▸ Extracted material:
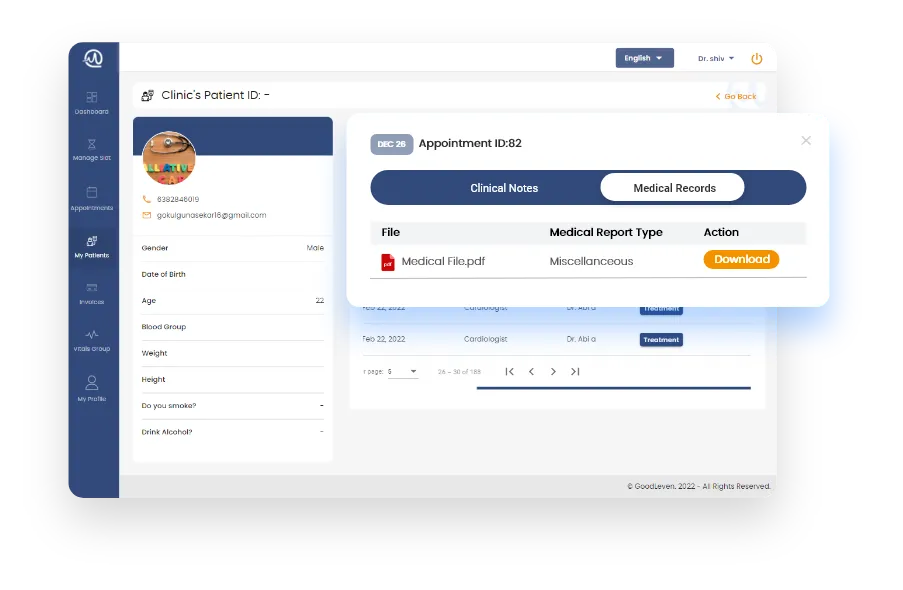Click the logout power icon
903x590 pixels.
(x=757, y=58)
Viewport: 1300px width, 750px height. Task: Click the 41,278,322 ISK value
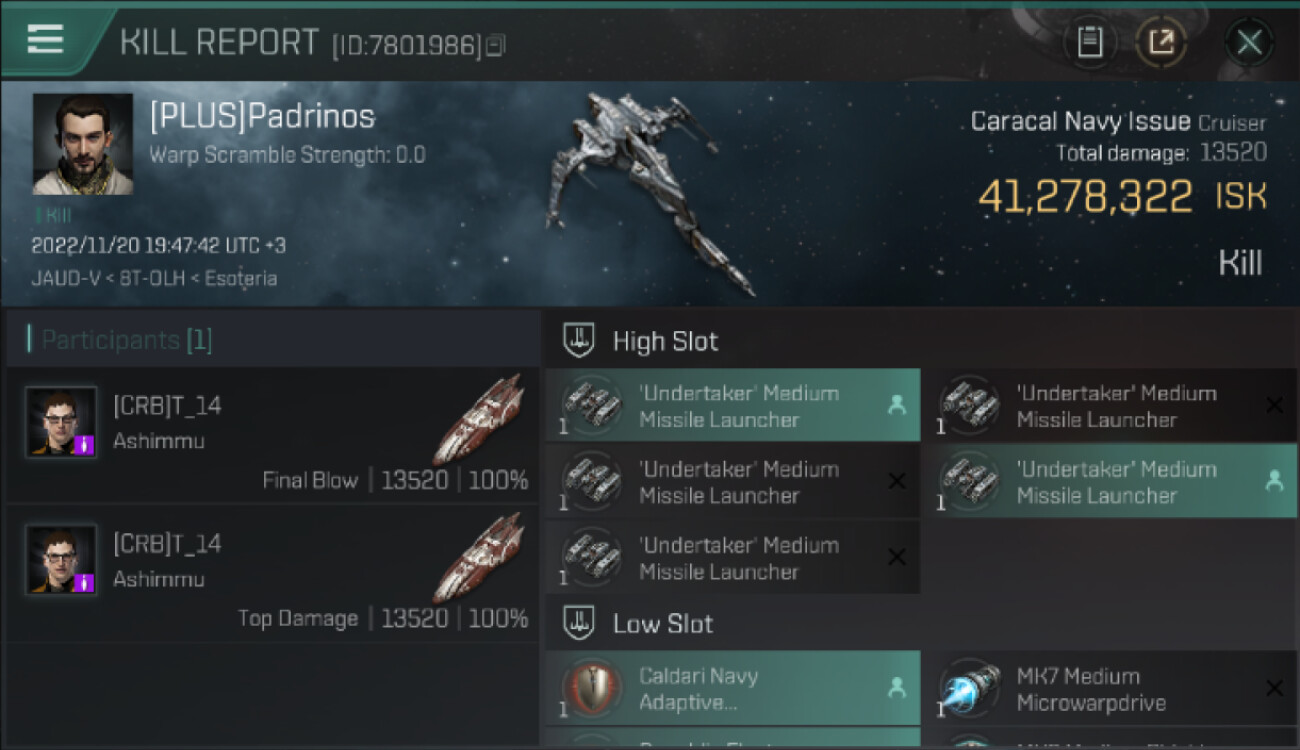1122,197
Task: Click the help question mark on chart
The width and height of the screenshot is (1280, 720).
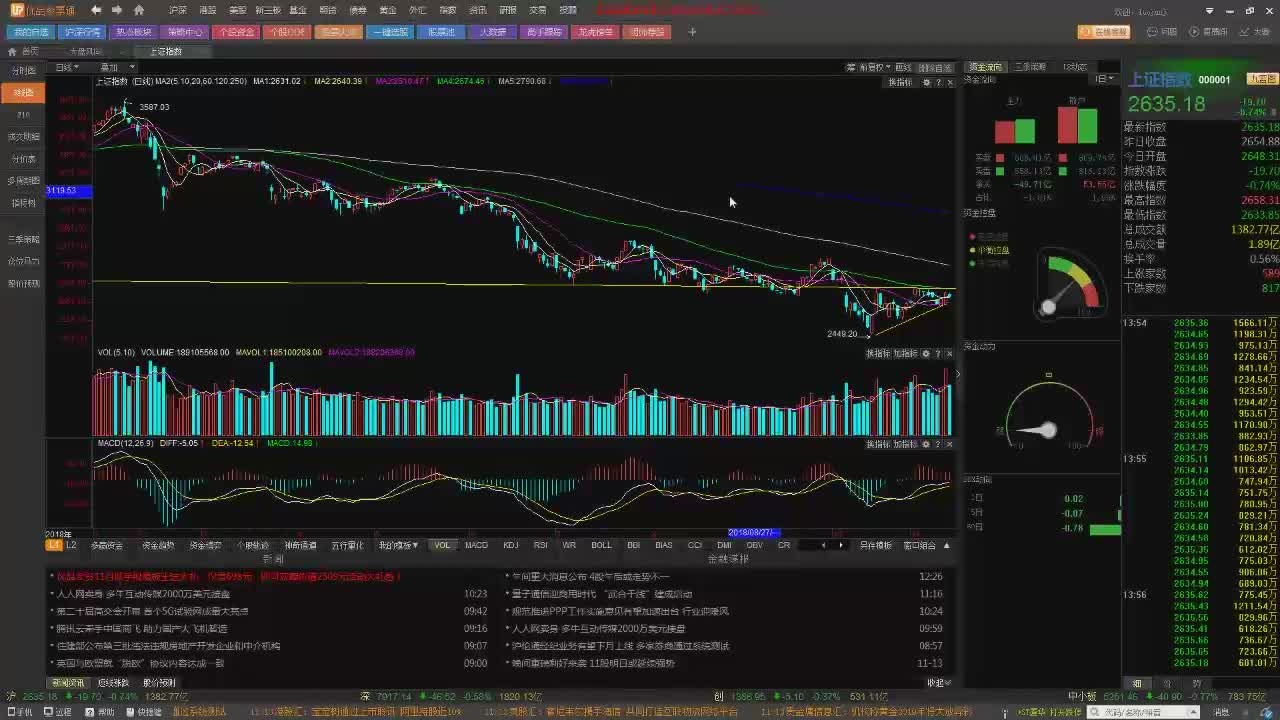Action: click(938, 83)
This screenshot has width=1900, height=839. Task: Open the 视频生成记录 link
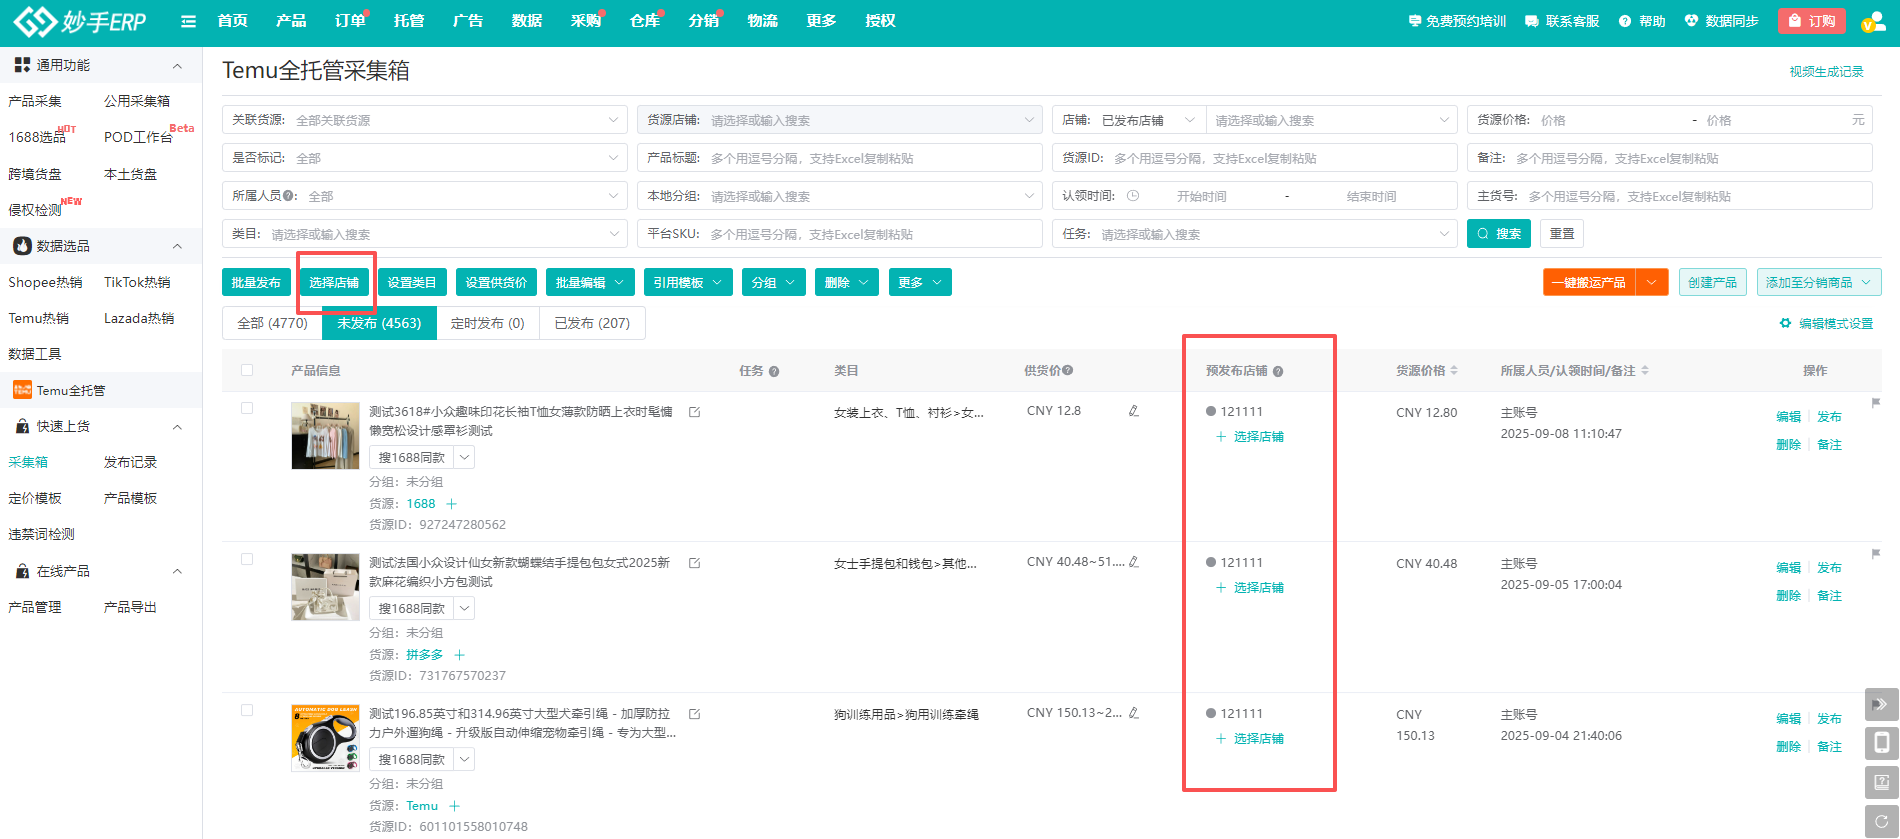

==

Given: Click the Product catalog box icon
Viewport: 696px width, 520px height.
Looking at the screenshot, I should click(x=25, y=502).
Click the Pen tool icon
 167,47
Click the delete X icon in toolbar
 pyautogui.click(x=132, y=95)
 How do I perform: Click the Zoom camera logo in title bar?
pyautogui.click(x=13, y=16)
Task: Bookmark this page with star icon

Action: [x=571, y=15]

...

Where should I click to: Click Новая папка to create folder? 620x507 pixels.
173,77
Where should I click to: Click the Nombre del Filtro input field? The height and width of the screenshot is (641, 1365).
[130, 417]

▸ What you should do: Using the data above, return the lines from the one holding "Viewport: 1300px width, 750px" through the one holding "This screenshot has" exactly, but not the pictures.

▸ Exercise answer:
Viewport: 1300px width, 750px height. Task: Click the 41,278,322 ISK value
1122,197
Task: Click the help question mark on chart
The width and height of the screenshot is (1280, 720).
Action: click(938, 83)
This screenshot has width=1900, height=839. Task: Open the 视频生成记录 link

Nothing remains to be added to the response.